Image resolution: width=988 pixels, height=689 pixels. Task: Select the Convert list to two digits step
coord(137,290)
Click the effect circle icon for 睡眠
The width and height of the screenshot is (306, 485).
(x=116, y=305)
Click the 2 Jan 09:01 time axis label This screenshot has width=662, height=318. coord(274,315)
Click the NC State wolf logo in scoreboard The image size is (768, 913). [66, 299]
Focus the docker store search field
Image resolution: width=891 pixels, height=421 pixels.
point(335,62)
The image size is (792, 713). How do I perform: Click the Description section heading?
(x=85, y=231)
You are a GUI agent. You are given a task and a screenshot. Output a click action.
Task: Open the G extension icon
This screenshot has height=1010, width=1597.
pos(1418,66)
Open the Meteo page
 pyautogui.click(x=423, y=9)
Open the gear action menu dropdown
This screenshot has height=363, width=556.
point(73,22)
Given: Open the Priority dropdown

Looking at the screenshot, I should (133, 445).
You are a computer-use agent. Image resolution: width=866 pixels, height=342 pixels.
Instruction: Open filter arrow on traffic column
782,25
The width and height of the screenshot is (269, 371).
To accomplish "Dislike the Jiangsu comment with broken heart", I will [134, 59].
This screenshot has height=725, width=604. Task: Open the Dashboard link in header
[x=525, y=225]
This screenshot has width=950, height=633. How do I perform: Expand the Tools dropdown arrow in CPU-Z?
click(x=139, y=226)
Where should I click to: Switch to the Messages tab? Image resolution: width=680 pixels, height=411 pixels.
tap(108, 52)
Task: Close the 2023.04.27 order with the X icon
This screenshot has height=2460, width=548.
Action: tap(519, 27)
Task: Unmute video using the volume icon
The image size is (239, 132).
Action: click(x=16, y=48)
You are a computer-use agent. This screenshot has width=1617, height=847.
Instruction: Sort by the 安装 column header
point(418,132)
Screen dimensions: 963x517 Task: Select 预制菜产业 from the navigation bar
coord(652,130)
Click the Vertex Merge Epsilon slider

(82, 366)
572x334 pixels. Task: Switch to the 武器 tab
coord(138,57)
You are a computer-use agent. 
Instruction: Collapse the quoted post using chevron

----------

→ **What you should do**:
Repeat every record exactly, so that nothing is lost or altered.

→ **Result of this exercise**:
Image resolution: width=988 pixels, height=689 pixels. Task: Select the Convert list to two digits step
coord(137,290)
Click the effect circle icon for 睡眠
The width and height of the screenshot is (306, 485).
(x=116, y=305)
Click the 2 Jan 09:01 time axis label This screenshot has width=662, height=318. coord(274,315)
Click the NC State wolf logo in scoreboard The image size is (768, 913). [66, 299]
Focus the docker store search field
Image resolution: width=891 pixels, height=421 pixels.
point(335,62)
The image size is (792, 713). How do I perform: Click the Description section heading?
(x=85, y=231)
You are a GUI agent. You are given a task and a screenshot. Output a click action.
Task: Open the G extension icon
This screenshot has height=1010, width=1597.
pos(1418,66)
Open the Meteo page
 pyautogui.click(x=423, y=9)
Open the gear action menu dropdown
This screenshot has height=363, width=556.
point(73,22)
Given: Open the Priority dropdown

Looking at the screenshot, I should (133, 445).
You are a computer-use agent. Image resolution: width=866 pixels, height=342 pixels.
Instruction: Open filter arrow on traffic column
782,25
The width and height of the screenshot is (269, 371).
To accomplish "Dislike the Jiangsu comment with broken heart", I will [134, 59].
This screenshot has height=725, width=604. Task: Open the Dashboard link in header
[x=525, y=225]
This screenshot has width=950, height=633. How do I perform: Expand the Tools dropdown arrow in CPU-Z?
click(x=139, y=226)
Where should I click to: Switch to the Messages tab? Image resolution: width=680 pixels, height=411 pixels.
tap(108, 52)
Task: Close the 2023.04.27 order with the X icon
This screenshot has height=2460, width=548.
Action: tap(519, 27)
Task: Unmute video using the volume icon
The image size is (239, 132).
Action: click(x=16, y=48)
You are a computer-use agent. This screenshot has width=1617, height=847.
Instruction: Sort by the 安装 column header
point(418,132)
Screen dimensions: 963x517 Task: Select 预制菜产业 from the navigation bar
coord(652,130)
Click the Vertex Merge Epsilon slider

(82, 366)
572x334 pixels. Task: Switch to the 武器 tab
coord(138,57)
You are a computer-use agent. 
Instruction: Collapse the quoted post using chevron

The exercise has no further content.